Don Hay isn’t going anywhere.
Hay will turn 63 on Feb. 13. He has his health. He loves what he’s doing. He’s back in his hometown of Kamloops, surrounded by family and friends. There is more family, including grandchildren, in Salmon Arm, about an hour to the east, where son Darrell is cutting his teeth in the coaching game as an
assistant with the BCHL’s Salmon Arm Silverbacks.
DON HAY |
Add it all up and it means the head coach of the Kamloops Blazers is quite content with his life at this moment.
“I’d like to go as long as I can,” Hay said after his Blazers had beaten the visiting Kelowna Rockets 3-1 on Friday night. “I really enjoy coming to work every day . . . I enjoy it.”
Asked if the end of his career is in sight, Hay replied: “It’s something that we play by ear each year.”
If you missed it, it was thought that Hay posted his 700th victory as a WHL head coach on Friday. However, in the post-game conversation between Hay and reporters, it was discovered that there might be a few victories missing.
Hay was of the belief that his first victory came on Sept. 26, 1992, when the Blazers beat the host Tacoma Rockets, 8-7 in OT.
However, the WHL office had told Earl Seitz, the sports director at CFJC-TV in Kamloops, that victory No. 1 happened on Dec. 13, 1991, when the Blazers beat the visiting Spokane Chiefs, 7-4.
At the time, Hay was an assistant under head coach Tom Renney, who had left for a stint as an assistant coach with Canada’s national junior team. With Renney away, the Blazers went 6-4-0 under Hay.
“I didn’t know they added those ones on,” said Hay, who then pointed out that “I took over for Hitch when he went to the world juniors, too.”

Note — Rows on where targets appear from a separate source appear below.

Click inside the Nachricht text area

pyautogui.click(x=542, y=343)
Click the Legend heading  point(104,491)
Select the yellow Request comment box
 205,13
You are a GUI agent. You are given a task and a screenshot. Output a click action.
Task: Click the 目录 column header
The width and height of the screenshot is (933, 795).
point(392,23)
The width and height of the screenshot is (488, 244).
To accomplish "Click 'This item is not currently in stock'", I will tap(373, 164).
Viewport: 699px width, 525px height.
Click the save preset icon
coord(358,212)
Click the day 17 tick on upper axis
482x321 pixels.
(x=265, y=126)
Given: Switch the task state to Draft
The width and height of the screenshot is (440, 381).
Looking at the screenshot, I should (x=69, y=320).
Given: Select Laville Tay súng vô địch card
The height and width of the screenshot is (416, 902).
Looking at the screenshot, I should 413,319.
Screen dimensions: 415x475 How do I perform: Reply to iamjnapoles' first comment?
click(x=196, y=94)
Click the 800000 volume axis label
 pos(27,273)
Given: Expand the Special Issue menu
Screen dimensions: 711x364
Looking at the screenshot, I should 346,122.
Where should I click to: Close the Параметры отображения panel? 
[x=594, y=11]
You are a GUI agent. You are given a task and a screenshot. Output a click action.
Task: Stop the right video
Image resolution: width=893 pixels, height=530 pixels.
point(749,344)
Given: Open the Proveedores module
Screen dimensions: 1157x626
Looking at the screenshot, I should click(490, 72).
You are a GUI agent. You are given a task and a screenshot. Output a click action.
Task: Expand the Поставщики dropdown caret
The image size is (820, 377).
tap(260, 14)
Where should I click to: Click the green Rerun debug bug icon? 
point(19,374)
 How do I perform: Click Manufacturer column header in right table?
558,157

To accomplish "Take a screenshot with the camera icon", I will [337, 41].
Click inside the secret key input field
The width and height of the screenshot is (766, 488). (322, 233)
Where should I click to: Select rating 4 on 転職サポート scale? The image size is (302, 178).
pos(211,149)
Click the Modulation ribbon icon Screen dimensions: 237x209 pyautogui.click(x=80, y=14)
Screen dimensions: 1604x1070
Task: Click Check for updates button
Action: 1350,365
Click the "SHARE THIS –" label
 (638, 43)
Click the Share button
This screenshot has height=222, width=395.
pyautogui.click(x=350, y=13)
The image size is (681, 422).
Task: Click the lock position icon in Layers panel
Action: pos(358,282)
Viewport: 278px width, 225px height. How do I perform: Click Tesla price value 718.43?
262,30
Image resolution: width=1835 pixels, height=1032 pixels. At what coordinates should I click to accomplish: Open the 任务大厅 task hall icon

Yes, indeed. Blazers head coach Ken Hitchcock was an assistant coach under Dave Chambers with Team Canada at the 1988 World Junior Championship. With Hitchcock gone, Hay was in charge of a WHL team for the first time.
The Blazers went 2-4-1 with Hitchcock gone and Hay in charge, meaning that his first victory as a WHL head coach actually occurred on Dec. 18, 1987, when the Blazers beat the Thunderbirds, 5-2, in Seattle.
With those two victories added to his total, it means that Hay’s 700th coaching victory actually came on Dec. 30 when the Blazers beat the Vancouver Giants, 4-2, in Langley, B.C.
So . . . when the Blazers beat the Rockets on Friday night, it left Hay with 702 victories, 40 behind Ken Hodge, the only other person with 700 WHL coaching triumphs. (This also means that Hitchcock’s record will lose two victories, leaving him with 289.)
“I can remember coaching against Portland when we were assistant coaches,” Hay said, “and Hodge was the head guy. He obviously did a great job in Portland for a lot of years.”
Hay has been coaching for a lot of years, too. He got started with the senior Kamloops Cowboys after a brief pro career that includes IHL stops with the Columbus Owls and Flint Generals.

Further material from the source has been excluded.